It is the mushroom season now and in the Finnish forest, you can find the nature’s gold, chanterelles. It is my absolute favorite mushroom. You can make so many delicious things with this yellow beauty. For example toast, soup, pies, etc…

It seems like you need some kind of superpower to find chanterelles in the forest. I definitely don’t have that power. One time I was with a group of people in the forest and everyone was saying “oooh so many chantarelles everywhere” and they were picking them and I was looking and looking and I didn’t even see one. So I am happy that I can buy them in the store 😉

This pie also has zucchini. I found some very big ones at the store. It goes great in this pie.

If you look at the recipe you will notice that I have not written how much salt and pepper you should put. Most of the time I don’t write how much salt you should put because it is totally up to you how salt you want it. I always want my food a bit saltier and you may not like that. So taste the filling and put as much salt as you want. Remember that this quiche also has feta cheese on top and feta is also salty.

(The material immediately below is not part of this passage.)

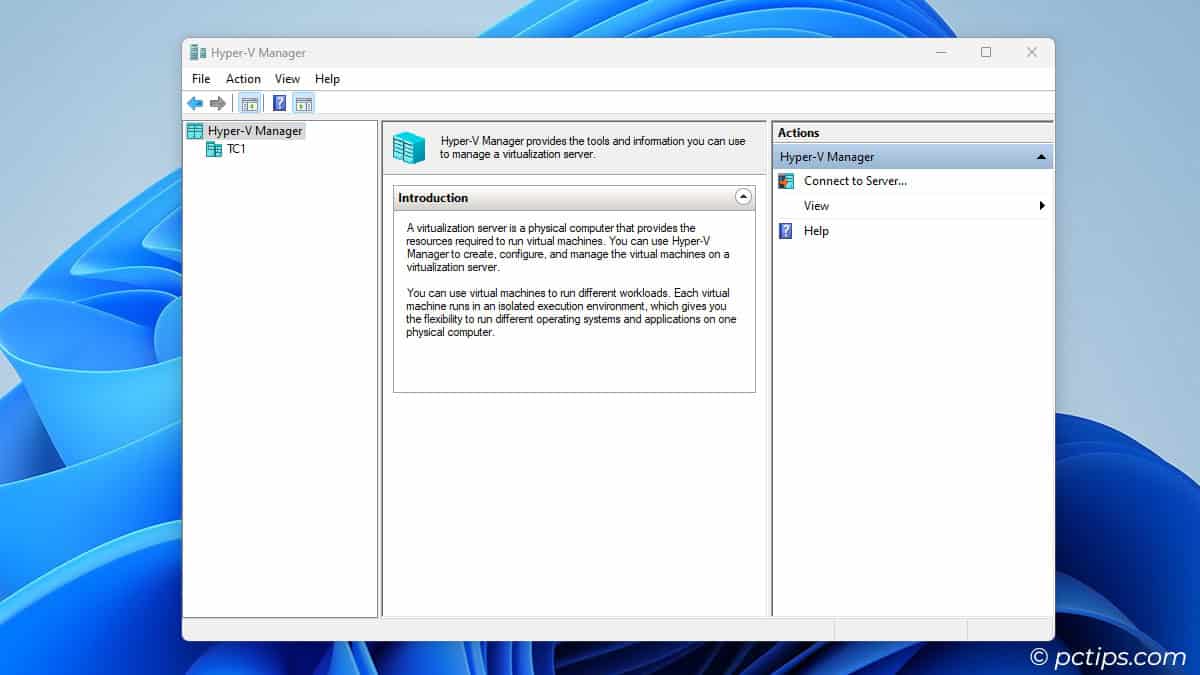Image resolution: width=1200 pixels, height=675 pixels.
Task: Click View in the Actions pane
Action: (x=816, y=206)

Chanterelle and zucchini quiche


Pie crust

  • 3 deciliter wheat flour
  • 1 pinch salt
  • 60 grams cold butter
  • 2 tablespoon cold milk


  • 1/2 zucchini, cut in cubes
  • 400 grams chantarelles, cut in smaller pieces
  • 1 chopped onion
  • 2 tablespoon butter
  • 2 teaspoon thyme
  • 150 grams creamcheese
  • 2 eggs
  • 3 deciliter cream or milk
  • 1 teaspoon garlic powder
  • salt and pepper according to taste
  • 100 grams feta cheese


  • Heat the oven to 175 degrees.
  • In a bowl, mix together flour, salt and butter with your hands.
  • Add the milk and mix until you have a soft dough.
  • Spray a 35 cm pie thin with oil or butter. Press out the dough so it covers the bottom and sides.
  • Pre-bake the pie crust for about 10 minutes.

Make the filling

  • Fry the onion, chantarellss and zucchini in butter until they are soft.
  • Add the thyme and fry for a couple of minutes.
  • Whisk together cream cheese and eggs until you have a smooth batter.
  • Whisk in the milk or cream.
  • Add garlic powder, salt, and pepper. Taste the batter and put as much salt and pepper you want.
  • Put the zuccini and mushrooms into the pie crust and pour the egg mixture over.
  • Cruble the feta cheese over the pie.
  • Bake for about 45 minutes or until it is light brown.